How to discover stolen data using Hadoop and Big data?

We discuss recent data breaches and present an approach that uses Hadoop and data fingerprint matching techniques to discover stolen data.

big-data-talent-searchData theft has been a big issue for quite some time. What adds to the problem is the long time taken to identify the theft. The longer it takes to detect data theft, the more difficult it is to find a solution. Hadoop and Big Data can help organizations reduce the time to identify data theft and find a solution. A few organizations, as this article will show in due course, have been using Hadoop and Big Data to detect data theft quickly.

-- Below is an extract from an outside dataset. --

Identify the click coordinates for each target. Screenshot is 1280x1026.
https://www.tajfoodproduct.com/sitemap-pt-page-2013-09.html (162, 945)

Still, workable data theft solutions have just started to come and there is still a long time before we are able to develop sound defenses against data theft.

Data theft: some scary statistics

Reputed brands worldwide have suffered from huge loss of reputation and money because of data theft.  Consider the following statistics:

  • In the US, over 8 years, a hacking group targeted banks, departmental stores and payment processors and stole more than 160 million credit and debit card numbers.
  • KT Corp, the Korean mobile carrier suffered a huge loss of reputation when two suspects reportedly earned more than $850,000 by selling the plan details and contact information of more than 8.7 million KT subscribers.
  • Experian, one of the biggest data monitoring companies in the world, disclosed a huge breach of data of customers who had applied for services at T-Mobile. The data included names, addresses, Social Security Numbers, passport details and driving license details.
  • JP Morgan Chase suffered a loss of more than 76,000,000 customer records when hackers stole customer account numbers, names and email IDs. What added to the problem was that the theft was detected almost a month later.
  • Home Depot faced a massive loss of sensitive data when credit card details of up to 56 million customers were stolen from its cash register systems. This breach was done by malware installed by Russian and Ukrainian hackers in the cash register systems.

There are many more such incidents happening every day. The following observations can be inferred from the above samples:

  • Data theft can breach the strongest of systems because data theft methodologies are evolving with anti-data theft methodologies.
  • Data theft cannot be eliminated but it can be managed better.
  • If the systems of such reputed brands like JP Morgan and Chase and Experian can be breached, then almost nothing is safe.
  • Data theft protection systems need other dimensions as well and not just focus on protecting data. For example, there is a need to quickly identify data theft and identify the footprints.


Role of Hadoop and Big Data in recovering stolen data

It is not possible to wipe out data theft and it can strike anytime anywhere. But the approach towards data theft needs modification. While data security systems are upgraded, early theft detection and recovering lost data should also get attention. Hadoop and Big Data can play a role in quickly identifying an incident of data theft. A few companies have been working on finding data theft solutions. They are not even trying to prevent data theft — that is not possible. They are working at the following two things:

  • Identifying data theft as quickly as possible so that the data could be tracked without wasting time.
  • Tracking stolen data on the Internet and the Dark Web.

The concept behind data theft solutions

The assumption behind data theft solutions is that it is almost impossible to stop data theft. The best way to approach a situation of data theft is to assume that it is inevitable and to quickly start looking for the data before it is lost.

There is a fundamental difference between the incidents of stealing a tangible good and data. Unlike a tangible good, data thieves can only steal a copy of data. The original data can help track its copy in the web. It is about comparing the original and its copy.

To match the original and its copy, you need to generate a  hash code of the original and match it with that of the copy. A hash code is a unique number or identification assigned to a chunk of data. The technique to generate the hash code is known as cryptographic hashing. According to experts in this field, a data intelligence company that specializes in data theft solutions, ““It’s not code that’s embedded in the data so much as a computation done on the data itself”. You need to first divide the data into several chunks and then run each chunk through a mathematical function to generate a hash code. After that, you crawl the web and match the hash code with the data found on the web. If the hash code of the original matches with that of any other data, you have found your stolen data.